▸ Data for this task:
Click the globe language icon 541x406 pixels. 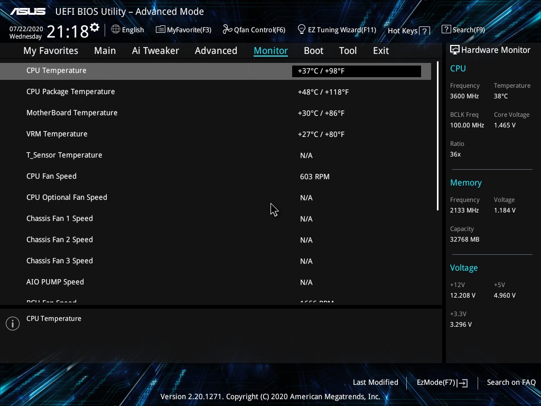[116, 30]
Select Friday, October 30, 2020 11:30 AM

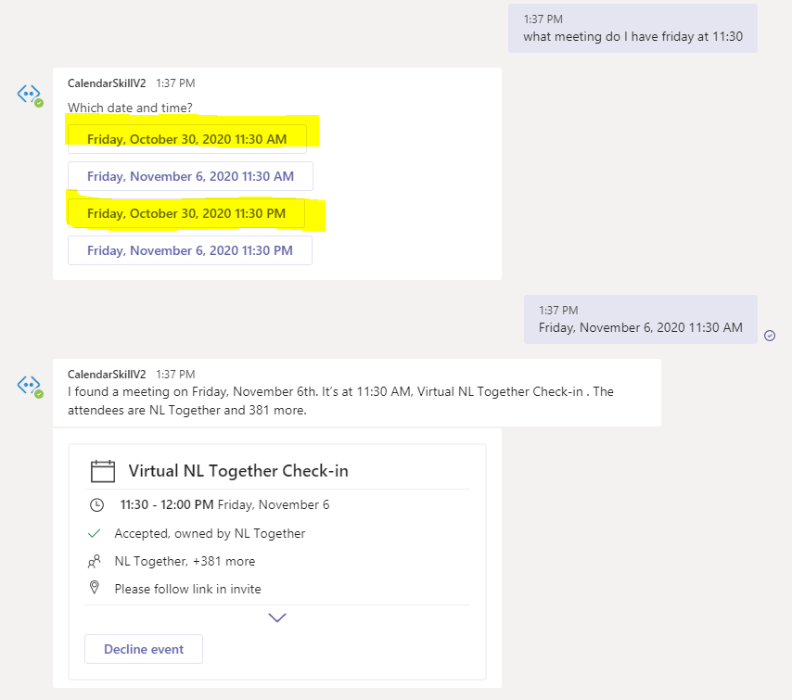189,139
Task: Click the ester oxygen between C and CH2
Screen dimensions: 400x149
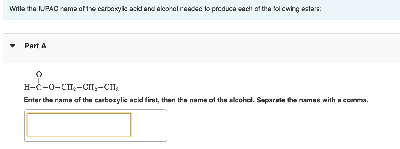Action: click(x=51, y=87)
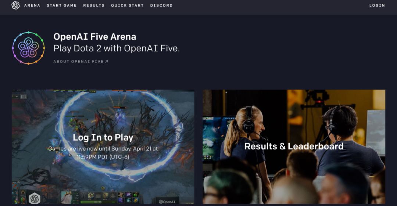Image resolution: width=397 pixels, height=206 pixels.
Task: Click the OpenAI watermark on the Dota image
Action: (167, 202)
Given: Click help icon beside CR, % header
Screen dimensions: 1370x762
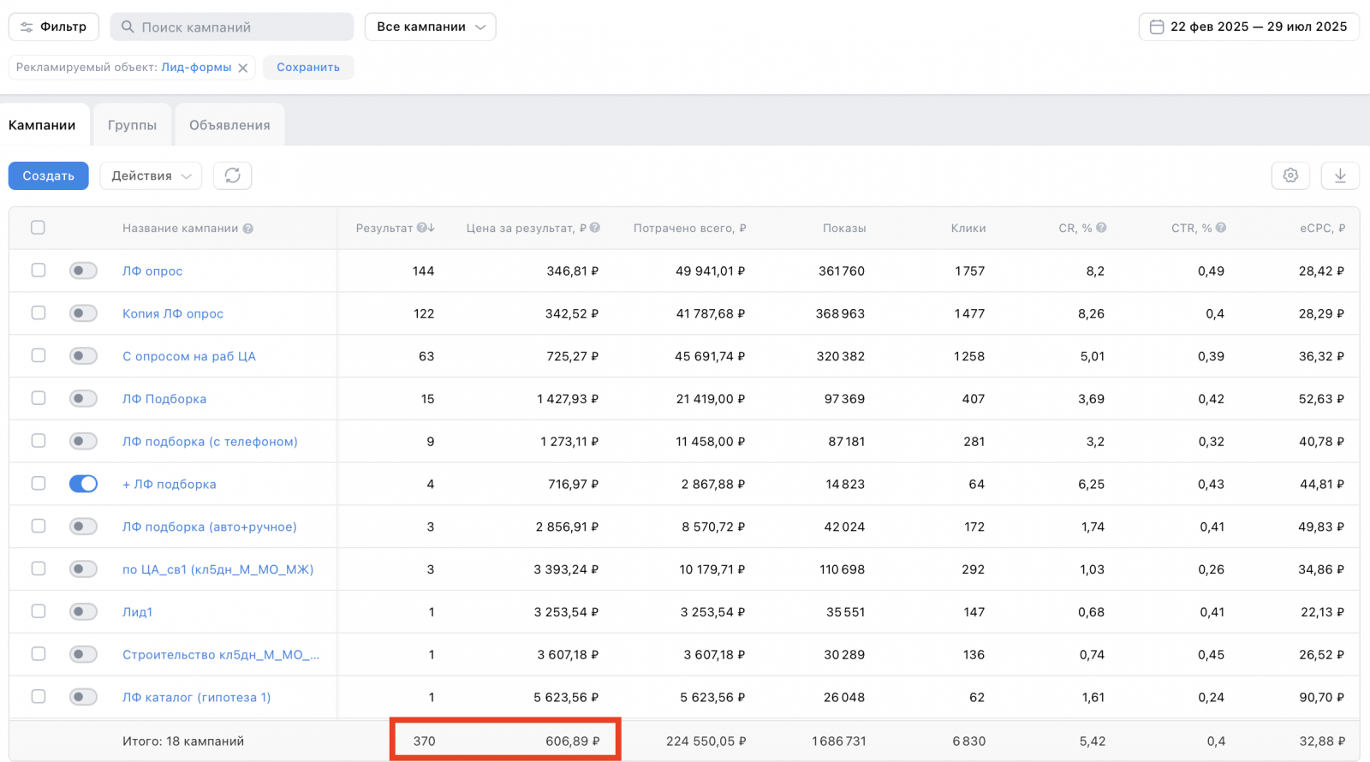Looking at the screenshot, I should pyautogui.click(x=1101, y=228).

▸ Required action: Please write out the lines above, beginning at the line with "Screen dimensions: 400x149" and ending at the last line of the records, exactly as they appear and without pictures.

▸ Response area:
Screen dimensions: 400x149
Action: click(x=51, y=87)
Image resolution: width=397 pixels, height=206 pixels.
Task: Click the OpenAI watermark on the Dota image
Action: (167, 202)
Given: Click help icon beside CR, % header
Screen dimensions: 1370x762
Looking at the screenshot, I should pyautogui.click(x=1101, y=228).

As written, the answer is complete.